The Case of the Vanishing Synapses

Nr. 48

The Case of the Vanishing Synapses

London was exactly what London ought to be that evening: grey, wet, undecided. The rain pretended to be fog, and the fog pretended to be important.

I sat at my desk on Baker Street. On the table: a stack of files, a cup of tea (offensively weak), and a brain model I’d placed upside down out of principle. Order is for people who don’t have thoughts. 🧐☕️

Watson came in, wordlessly dropped a new folder, and left again. Her most elegant form of panic.


On the cover it read: “Brain fog after infection – MRI unremarkable.” Ah. The classic. When the MRI shows nothing, people start using their imagination against the patient. I opened the file.

 


The Situation


  • Patient: early 30s.
  • First infection: barely any symptoms.
  • Second infection: focus gone, word-finding like a badly shelved library, fatigue with royal stubbornness.


  • And the MRI? Unremarkable. Of course.
  • An MRI is like a tourist in London: it sees Big Ben, takes a photo, and claims it “gets the city.”

Crime Scene: The Hippocampus


When people say “memory,” they usually mean they can’t find their keys. When I say “memory,” I mean structures, synapses, signalling pathways and the eternal question of who, in biology, decided to put “safety” above “function” again.

In the hippocampus, the brain’s archive, something was missing, without looking dramatic: synapses.

Synapses are the contact points between nerve cells. Or, in normal-person language: tiny little bridges where information jumps across. Without them, thinking becomes… slow. Sticky. Foggy. 🌫️
When synapses disappear, it’s rarely romantic. It’s more like accounting: minus here, minus there, and suddenly the balance is empty.

The Usual Suspects 


London loves false suspects. Medicine does too.


  • Stress.
  • Sleep.
  • “Maybe it’s psychological.”
  • “Maybe you should drink more.” (Water, not wine—though both get recommended with surprising confidence. 

Lovely ideas. Completely useless for explaining why everything escalated after the second infection.
The truth is usually unimpressive—until you understand it.

 

The Real Mechanism: An Alarm System with a Grudge


There’s an agent team in the brain that’s usually very helpful: microglia. You can call them the “rubbish collectors.” Or “caretakers.” Or, if you’re honest: “the ones who sometimes clean a bit too enthusiastically." 


Microglia tidy up when something looks damaged or suspicious. And during inflammation they get signal flares from the immune world.

One of those signal flares is a messenger that sounds like a Wi-Fi password: interferon gamma (IFN-γ). When it shows up, it’s like someone shouting “FIRE!” in a museum because a visitor breathed too loudly. 


And here’s the part many people don’t see coming:
During the
first infection, it’s not only the immune system that wakes up. Neurons can “learn” too, not with thoughts, but with wiring diagrams.

 

Epigenetics, Briefly and Slightly Mean


DNA is a cookbook. Recipes are genes. Epigenetics is the sticky notes and highlighters:


  • “Make this recipe often!”
  • “Never make this one!”
  • “Make this one immediately if danger!” 🚨

The letters in the cookbook don’t change. But which pages are constantly kept open? That can change.

After the first infection, the brain can basically slap on sticky notes: “Next time, react faster.” That’s logical, biology likes survival.

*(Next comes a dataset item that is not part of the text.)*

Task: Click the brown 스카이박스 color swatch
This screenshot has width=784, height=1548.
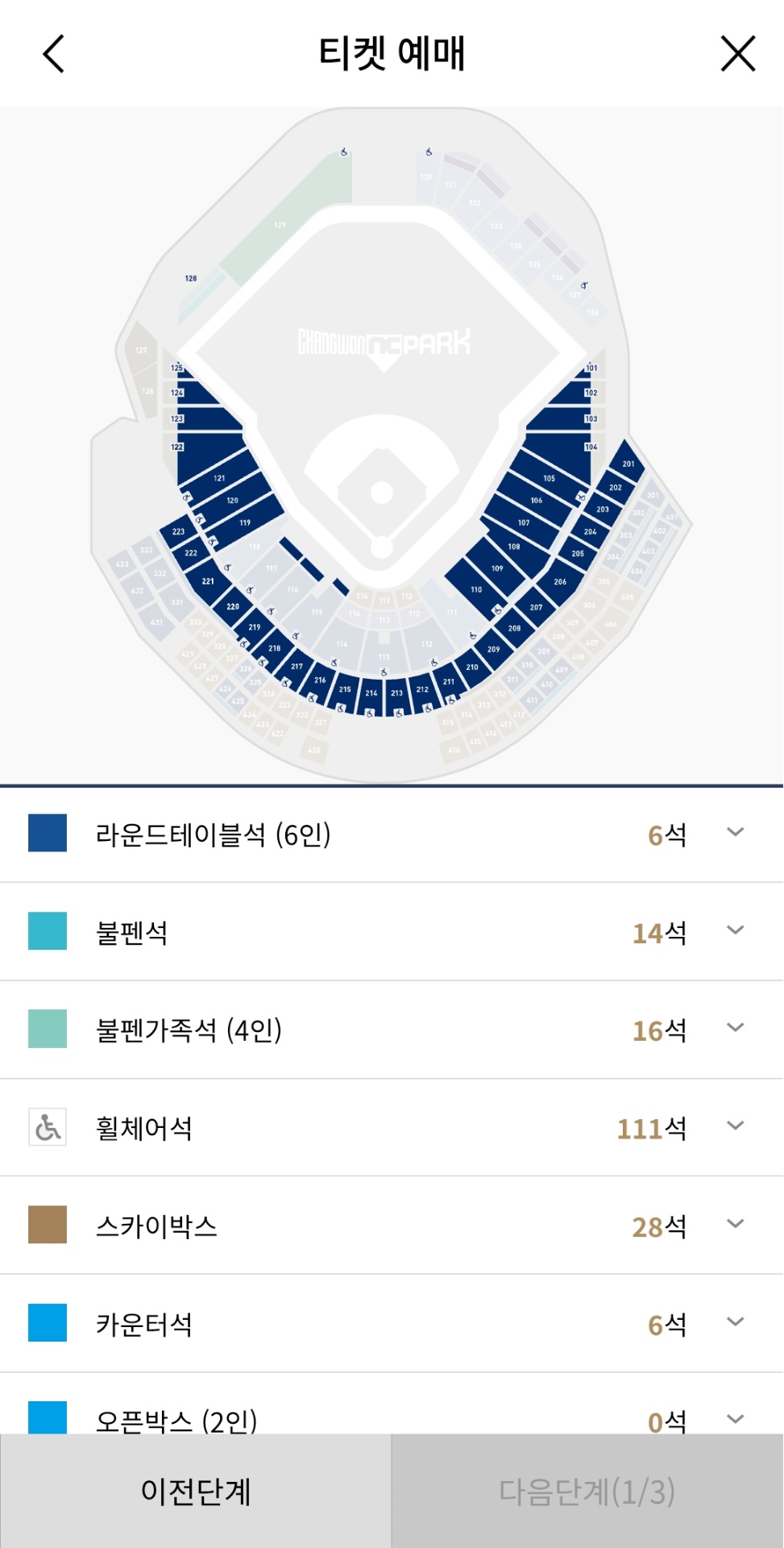Action: [x=48, y=1224]
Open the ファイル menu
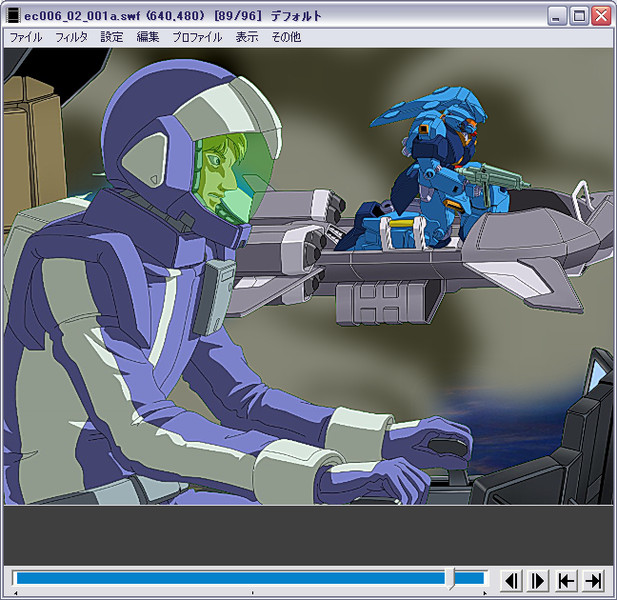This screenshot has height=600, width=617. click(26, 37)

The problem: next time it may react too fast, too strongly, and calls in microglia who then don’t just look for viral leftovers, but start treating synapses as “suspicious.”
The result isn’t a bang. It’s a vacuum cleaner drama: quieter, but effective .

Reconstruction of the Crime

  • First infection: the brain experiences inflammation → an epigenetic “priming” develops.

  • Second infection: the alarm response switches on faster and harder.

    IFN-γ rises: immune alarm inside the brain.

  • Microglia clean up: too much zeal, not enough finesse.

  • Synapse loss: thinking gets tougher, memory foggier, everyday life heavier. 


And then the MRI strolls in, nods politely, and says: “Looks fine.” Thanks for nothing. 

Conclusion


The patient isn’t imagining it. She isn’t “just stressed.” And she certainly isn’t “simply sensitive.” She’s experiencing a biological effect: a brain that remembers inflammation and overreacts the second time.


WatsOn will translate that into kinder words. I, however, prefer the truth: London doesn’t forget. And sometimes the brain doesn’t either. I took a sip of tea, pulled a face, and wrote the case summary into my notebook:
“Culprit: epigenetic alarm readiness. Accomplice: microglia. Victim: synapses.” And at the very bottom, in small print for my eyes only: “Humans regularly underestimate how grudging biology can be.”